Körper im Chaoszustand

„Wenn wir in den Immunzellen das Gen für LRP1 abgeschaltet haben, war die Antwort auf LPS sehr überschwänglich“, sagt May. „Es wurden zum Beispiel in großen Mengen sogenannte Cytokine gebildet, die im Körper normalerweise Immunzellen anlocken und die Entzündungsantwort verstärken.“ War das LRP1-Gen jedoch vorhanden, dann löste LPS das bekannte Abspalten der intrazellulären LRP1-Domäne aus. Diese wanderte in den Kern und mäßigte dort die Aktivität der Gene, die die Entzündung fördern. LRP1 hat also offenbar die Aufgabe, eine Reaktion des Immunsystems abzudämpfen. Eine wichtiger Job, denn die Ausschüttung von Cytokinen nach Befall mit Bakterien oder anderen Eindringlingen treibt potenziell eine positive Feedback-Schleife an. Locken Cytokine neue Immunzellen an, reagieren diese wieder auf die Bakterien und schütten weitere Cytokine aus und so weiter. Damit der Körper nicht im Chaos der eigenen Immunantwort untergeht, muss diese Spirale irgendwann wieder gestoppt oder zumindest gebremst werden.

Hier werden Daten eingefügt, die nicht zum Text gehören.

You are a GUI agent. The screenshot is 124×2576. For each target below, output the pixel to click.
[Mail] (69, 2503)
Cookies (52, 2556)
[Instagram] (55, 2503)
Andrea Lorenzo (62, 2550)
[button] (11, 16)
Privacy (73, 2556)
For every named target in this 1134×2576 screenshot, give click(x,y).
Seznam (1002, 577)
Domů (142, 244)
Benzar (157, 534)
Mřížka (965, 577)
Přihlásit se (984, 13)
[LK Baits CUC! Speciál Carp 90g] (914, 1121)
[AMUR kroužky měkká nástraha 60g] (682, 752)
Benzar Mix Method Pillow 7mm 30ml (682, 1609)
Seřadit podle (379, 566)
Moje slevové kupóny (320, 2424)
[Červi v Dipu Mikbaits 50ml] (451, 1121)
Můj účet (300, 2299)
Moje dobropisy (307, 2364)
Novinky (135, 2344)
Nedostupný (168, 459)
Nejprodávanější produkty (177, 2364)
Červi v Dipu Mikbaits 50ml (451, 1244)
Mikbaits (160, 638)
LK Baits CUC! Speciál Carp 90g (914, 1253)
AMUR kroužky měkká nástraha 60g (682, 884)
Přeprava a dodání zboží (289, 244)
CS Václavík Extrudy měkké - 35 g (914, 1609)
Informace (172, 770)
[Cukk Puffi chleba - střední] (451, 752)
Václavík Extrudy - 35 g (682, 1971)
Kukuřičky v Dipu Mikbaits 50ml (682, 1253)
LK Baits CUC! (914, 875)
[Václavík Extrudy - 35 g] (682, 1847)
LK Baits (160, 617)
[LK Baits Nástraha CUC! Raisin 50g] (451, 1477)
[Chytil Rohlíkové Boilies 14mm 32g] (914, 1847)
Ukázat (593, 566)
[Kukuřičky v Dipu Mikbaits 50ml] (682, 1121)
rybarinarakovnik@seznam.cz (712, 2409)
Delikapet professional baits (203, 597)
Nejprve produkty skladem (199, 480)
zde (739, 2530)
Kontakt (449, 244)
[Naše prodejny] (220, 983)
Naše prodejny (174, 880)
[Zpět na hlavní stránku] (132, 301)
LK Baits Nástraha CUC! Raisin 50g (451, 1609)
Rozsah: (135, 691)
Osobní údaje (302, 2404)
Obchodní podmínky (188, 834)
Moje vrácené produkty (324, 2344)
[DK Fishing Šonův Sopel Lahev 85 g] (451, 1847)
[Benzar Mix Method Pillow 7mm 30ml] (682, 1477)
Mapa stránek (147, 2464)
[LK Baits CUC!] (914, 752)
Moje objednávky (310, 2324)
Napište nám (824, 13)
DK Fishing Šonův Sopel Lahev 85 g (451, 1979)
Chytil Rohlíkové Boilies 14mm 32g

In Zukunft wollen May und ihr Team ihre Experimente auch an einem Säugetier-Modell durchführen. Aus dem Labor in Dallas, mit dem sie immer noch kooperieren, bekommen sie sogenannte konditionale Knockout-Mäuse zur Verfügung gestellt. Diese Nager sind genetisch so manipuliert, dass man bei ihnen das LRP1-Gen durch das Umlegen eines molekularen Schalters gezielt in unterschiedlichen Geweben ausknocken kann. Es wird sich in Zukunft zeigen, ob die immunregulierende Funktion des LRP1 auch in vivo eine Rolle spielt. In einem weiteren Projekt untersuchen May und Co. außerdem, welche Rolle der Rezeptor im Gehirn hat. Und schließlich machen sie Experimente an Mäusen, die in den glatten Muskelzellen ihrer Gefäßwände kein LRP1 bilden können. „Bei diesen Tieren besteht eine extreme Überempfindlichkeit für cholesterininduzierte Atherosklerose“, sagt May. Dass die cholesterininduzierte Gefäßverengung auch eine entzündliche Komponente hat, ist inzwischen gezeigt worden. Ob auch hier ein konkreter Link zwischen dem Lipidstoffwechsel und dem Immunsystem entscheidend ist, wird sich in weiteren Experimenten erweisen.